If the SLM is a phase-only SLM, which are much more common than amplitude SLMs, the results will change. In short, for phase-only SLMs, the zeroth diffraction order is practically unusable. Standard practice is to command the SLM to form a stepped, blazed grating and use the first diffraction order.
Milo Hyde Thanks for your simulation code and your explanation!
I still have two problems:
1. The current SLM/ DMD are all reflective/ tramsmissive. You mention absorptive for the dead area. Is there any practical absorptive device for dead zone?
2. I can see the central spot of the 0th diffraction order of the Gaussian function is distorted when dead zone is on. But I am not sure I have the same concept of diffraction order with you. It seems that you mean the central spot with distance \lambda f/d when you mention the 0th, 1st diffraction order and so on. When I mention diffraction order, I mean the whole area (square area) with heigh and width of \lambda f/d.

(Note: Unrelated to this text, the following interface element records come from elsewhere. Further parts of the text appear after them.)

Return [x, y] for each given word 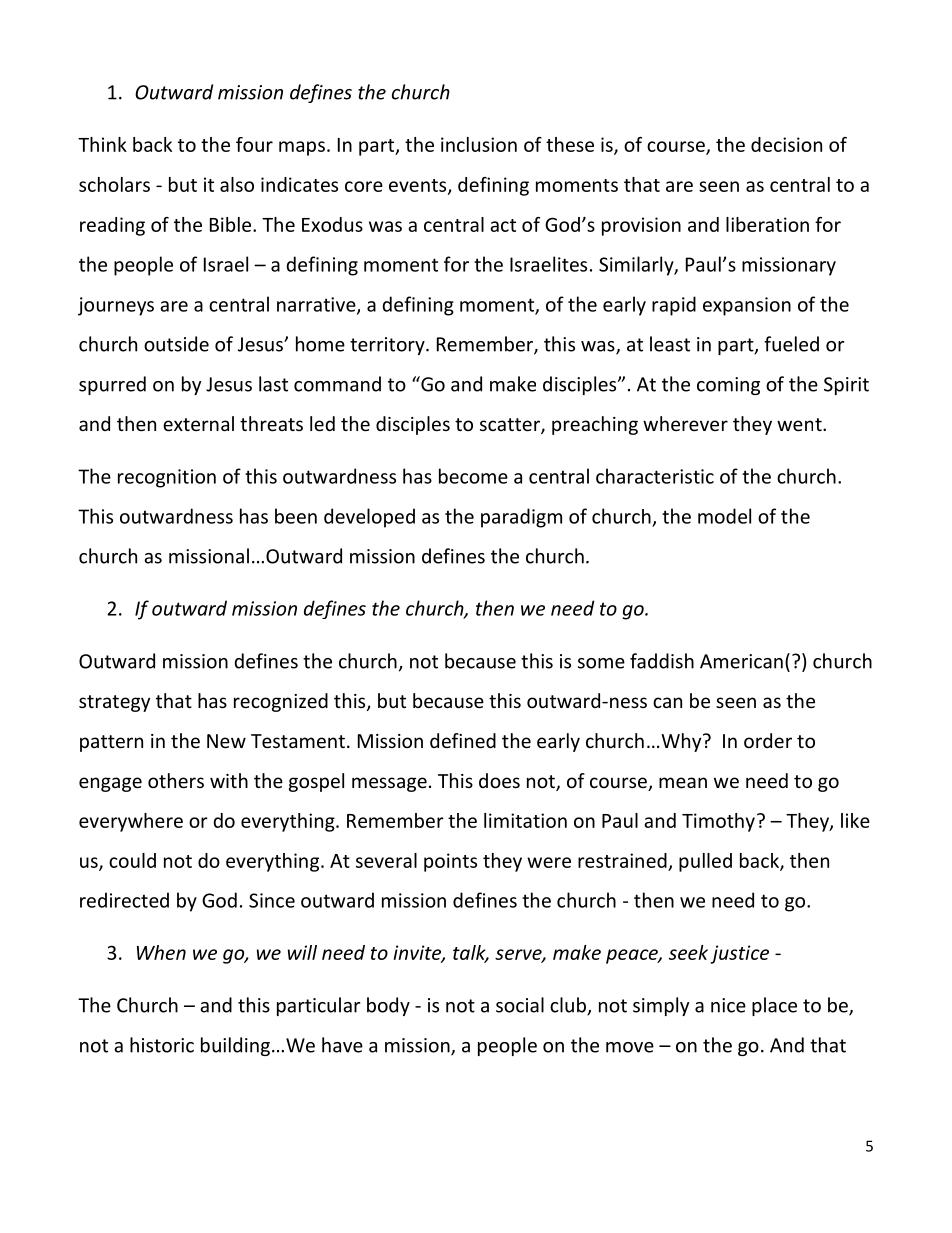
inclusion [479, 144]
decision [786, 144]
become [473, 476]
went [800, 424]
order [768, 740]
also [237, 184]
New [226, 741]
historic [162, 1045]
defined [463, 740]
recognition [167, 478]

1. I'm unaware of any SLM where the dead space is absorptive. I think this would be a bad thing, i.e., the laser would heat up the device. For phase-only reflective SLMs (I use these all the time), the dead space manifests as reflections from the silicon backplane.
2. I've attached a picture of what I mean by diffraction orders. For this simulation, I "turned off" the SLM (active area set to 0). The pattern in the focal plane is precisely what you'd see in an actual experiment (I've seen it many times). The pattern forms from the dead space between active pixels.
Hi Milo Hyde , thanks for your answer! My understanding of diffraction order is actually different from yours. Now I see what you mean. Thanks!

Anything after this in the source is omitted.